Schooll boys doing their house exams
(iii) Taking a rough class.  I am a Resource Teacher these recent years which requires me to listen to, help, counsel and teach autistic adolescents - all boys.  However, I also teach one or two mainstream classes in the school to which our Autism Unit is attached. Generally, I take the more troublesome classes there.  This year, I was asked to take a sixth form class of 26 for the Leaving Certificate in Irish.  There are five pupils in that group who have ADHD, two of whom have SNAs (special needs assistants).  Needless to say, they can be very disruptive.  However, it's the being able to remain in the NOW of the situation, without desiring any immediate, rash or instant solution to the problem that helps me relax into the situation, to go with it.  In learning to go with it, my blood pressure does not hit the roof, I'm less likely to shout - actually, shouting only increases the disruption with the guys I'm teaching.  In fact, by being relaxed, living in the now, learning to with the flow, not seeking instant solutions helps me very much to survive and to be able to deliver some form of a coherent lesson.

(iv) Going to the Gym:  Now, I need to go to the gym more often.  In fact, I was there this morning  for the first time in two weeks and I enjoyed it immensely.  Now, I should go at least three times weekly as I need to shed a half stone.  The last time I shed that amount my blood pressure and blood sugar levels both dramatically decreased.  Unfortunately, I put that weight back on in the past three or four months with the resultant raising of blood pressure and blood sugar levels.  Anyway, my point about going to the gym is that bodily exercise really helps to root us in the NOW: the now of my breathing, my muscular movements etc.  I find going to the gym a marvellous way of being MINDFUL.  Indeed, any physical activity roots us in the NOW.  The body, indeed, is an essential physical representation of the self.  To be clued into the body is to be clued into the self and essentially to live in the now!  This is one of the most powerful reasons I know to counter the old lie of the Cartesian split between Body and Soul/Self.  That's why I like the compound expression BODY-SOUL rather than the opposition Body and Soul.  There is a unity not a duality!

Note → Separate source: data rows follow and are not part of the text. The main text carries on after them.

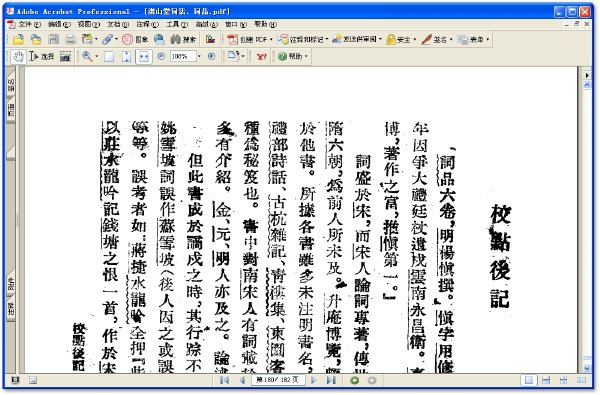This screenshot has width=600, height=395.
Task: Select the Zoom In magnifier tool
Action: [x=87, y=57]
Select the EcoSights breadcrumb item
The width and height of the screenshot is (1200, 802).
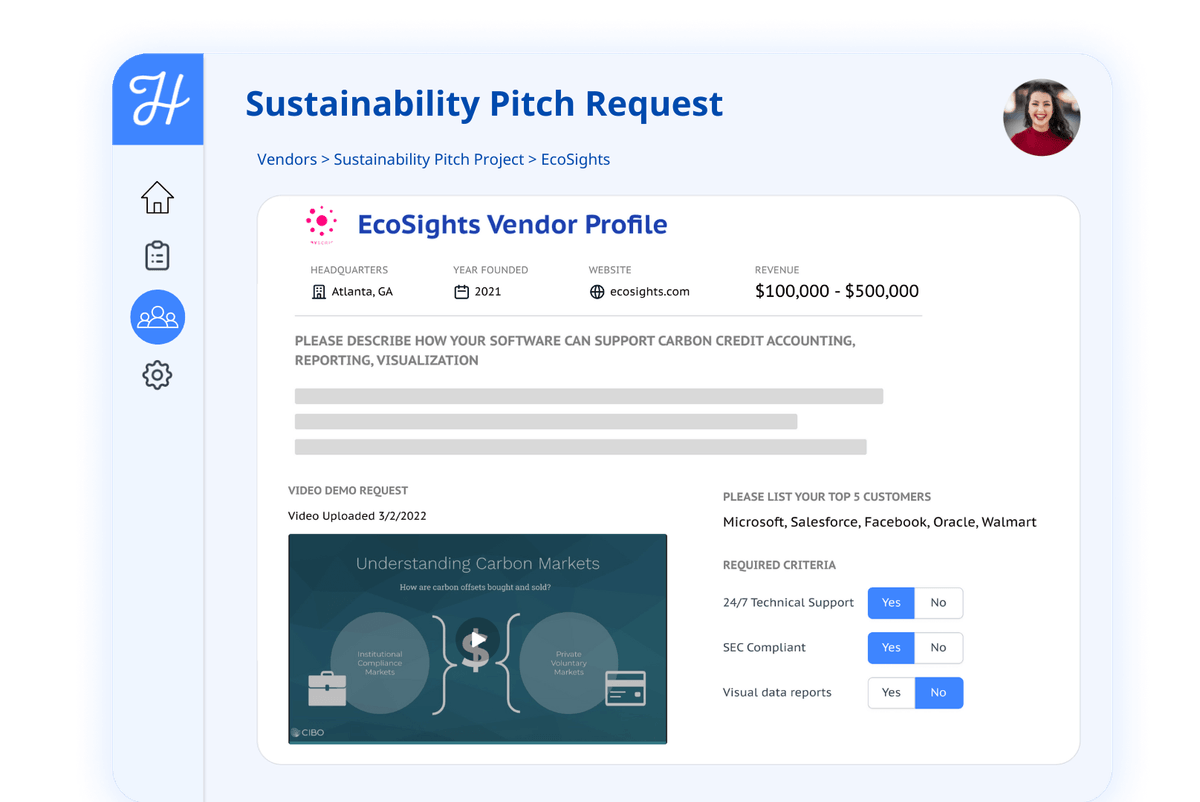[575, 159]
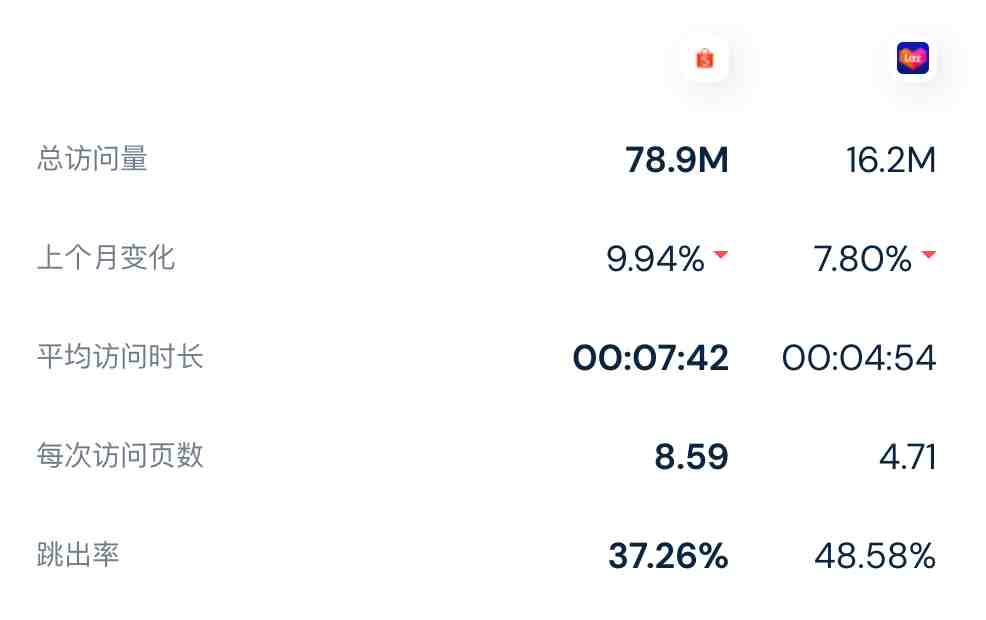The height and width of the screenshot is (620, 986).
Task: Select the 上个月变化 row label
Action: tap(106, 258)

Photo I took in Mayo, May 2011
(v)  I have also mentioned many times here and elsewhere in my writings the fact that I suffer from clinical depression which was diagnosed by one of the best psychiatrists it has been my privilege to come across in my lifetime, one Dr Anthony O'Flaherty, now happily retired.  Looking back on the episodes of depression I then suffered, I can only say that I would not wish them on my worst enemy.  However, I remember, yet again that it was my determination to stay in the NOW OF DESPERATION that was often my salvation.  Let me explain.  When one is lost in a bout of depression, there seems to be absolutely no way out.  One cannot sleep for nights on end.  The more one desires to sleep and escape the nowness of the desperation, the less one is likely to sleep.  After many a sleepless night, I changed my attitude and said to myself:  "I'm not going to try to go to sleep at all, I'm going to hang on for dear life onto the coat tails of those never-ending and spiralling thoughts that chase each other round my brain interminably!"  Ironically, it was only when I abandoned myself to the inevitability of not going to sleep that I, in fact, eventually fell asleep.  Another way of putting this, is to say simply that THE NUB OF IT IS THE NOW OF IT!

I'm sure that there are many examples that you, dear reader, can add to the ones I have described above.  In finishing here, may I wish you a surfeit of living in the NOW!